Tucked away in the corner of an industrial park in a suburb of Biel-Bienne is COSC. In fact, with no visible branding, logos or signs it takes us multiple laps through the car park to ascertain that we are in fact in the right place. COSC is not deliberately hiding like some secret spy agency which exists but doesn’t exist. It’s more that they don’t need to be publicly visible: if you need to come here you know. And with tens of thousands of other companies' calibres on their premises on any given day, staying out of the public eye has a further real-world benefit. 

This is where time is measured, or rather the ability of watch brands’ mechanical movements to accurately keep and maintain time. COSC, or Contrôle Officiel Suisse des Chronomètres is a unique hybrid organisation – part quasi-governmental, non-profit, independent from the watchmaking industry yet 100% dedicated to it. 

Entry to the hermetically sealed lab is via a double airlocked chamber, lab coats and shoe covers are compulsory. Except for specific high and low temperature rooms the entire lab is keep at constant temperature (23 degrees Celcius) and humidity. Should a power failure occur, emergency systems provide hours of back-up power. Even the separate room where air conditioning units, heating, power, servers and air filtering are located is spotlessly clean and laid out with clinical precision. Only in Switzerland would you find a boiler room clean enough to conduct human surgery. 

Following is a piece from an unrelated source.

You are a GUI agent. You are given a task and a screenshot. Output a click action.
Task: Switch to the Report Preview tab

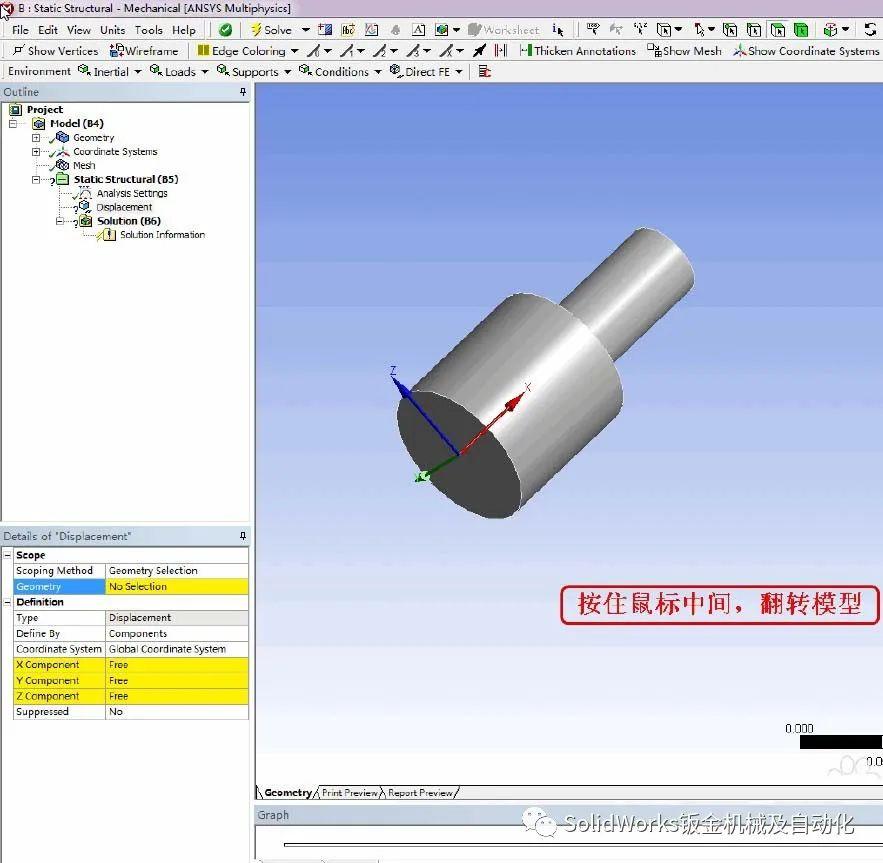(419, 792)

As you would expect, the process whereby timekeeping is independently validated is itself an operation which seems to run like clockwork. The laboratory is an exercise in pure functionality. There is no decoration or any attempt to create a trendy, modern ‘campus’ like workspace. Workers process calibres with an efficiency and fast paced workflow: no wonder, they need to test thousands individual movements here every day. Testing runs 350 days per year only pausing for Christmas and scheduled maintenance. Different teams work at weekends (the ultimate student job?)  

The test itself sees uncased mechanical movements without automatic rotors wound and run for 15 days. Special calibrated white COSC dials are fitted allowing calibration to take place. Testing includes running the calibre in five different physical positions and at three different temperatures: 8°, 23° & 38° Celsius (quartz movements are submitted to different test criteria). Watches transferring to the upper and lower temperature ranges must pass through additional double air locked rooms: a direct change in temperature would cause humidity to build up inside the calibre which could later lead to corrosion. 

To complete a very slow test at a very rapid pace COSC has developed its own machines to process, wind and measure accuracy. After each movement is individually checked in calibres are positioned in special COSC designed cases, 15 pieces in each tray. COSC has developed a special winding machine which can deliver a full wind to any mechanical movement in a matter of seconds.  

How is accuracy measured: using cameras, in-house developed software and plenty of mathematics. COSC measures the angles of the hands optically and their software can measure any deviation in timekeeping. Three atomic clocks are used to deliver the ‘correct’ time for referencing. Before the advent of digital cameras analogue films, prints and scanning were used to provide a similar albeit very manual process.  

Speaking of manual, there is one type of movement which still requires a much more hands on approach – one that is very close to HORAGE’s heart! Tourbillons. The absence of a seconds hand means the optical systems developed by COSC cannot function. Tourbillon calibres are therefore tested in a more manual way, whereby employees are required to start and stop calibration themselves. No surprise then that only a few select staff members with incredibly rapid and consistent reaction times are certified to carry out these tests. 

COSC keeps a digital database of every tested calibre for 10 years: a literal library of mechanical watchmaking unlike any other testing institute. Three labs using identical machines, software and processes are in Biel & the Jura region of western Switzerland to serve the industry “close to our customers.” 

In today’s world of multiple different testing protocols such as METAS which tests a watch through its entire production some may say that COSC is old fashioned, it “only” tests raw calibres, not the whole watch head. This ignores one simple fact: to pass COSC chronometer accuracy a brand must first attain a very high level of accuracy. This hurdle is therefore also a guarantee of quality (and is pre-requisite for use of the word chronometer and other test protocols such as METAS). 

The COSC testing process and value is dependent on a unique mix of highly skilled, yet manual labour supported by specialist custom testing equipment and software. There is no wasted effort to be seen here: a relentless workflow comprising of millions of individual steps keeps this machine ticking. Who’d have thought that a few hundred humans could so perfectly emulate the parts of the mechanical engine that they check, day-in, day-out 

Tick, tock, tick, tock, tick, tock…… 

 

Thanks to Silvan for showing us round the COSC facility. 

 

Footnote:

Since we visited COSC a new certification standard has been announced. This updated protocol is an optional addition, testing a cased watch at a slightly higher rate of tolerance test as well as introducing non-timekeeping parameters e.g. power reserve verification, magnetic resistance at 200 Gauss (a level which our products far exceed by thanks to the use of a full silicon escapement).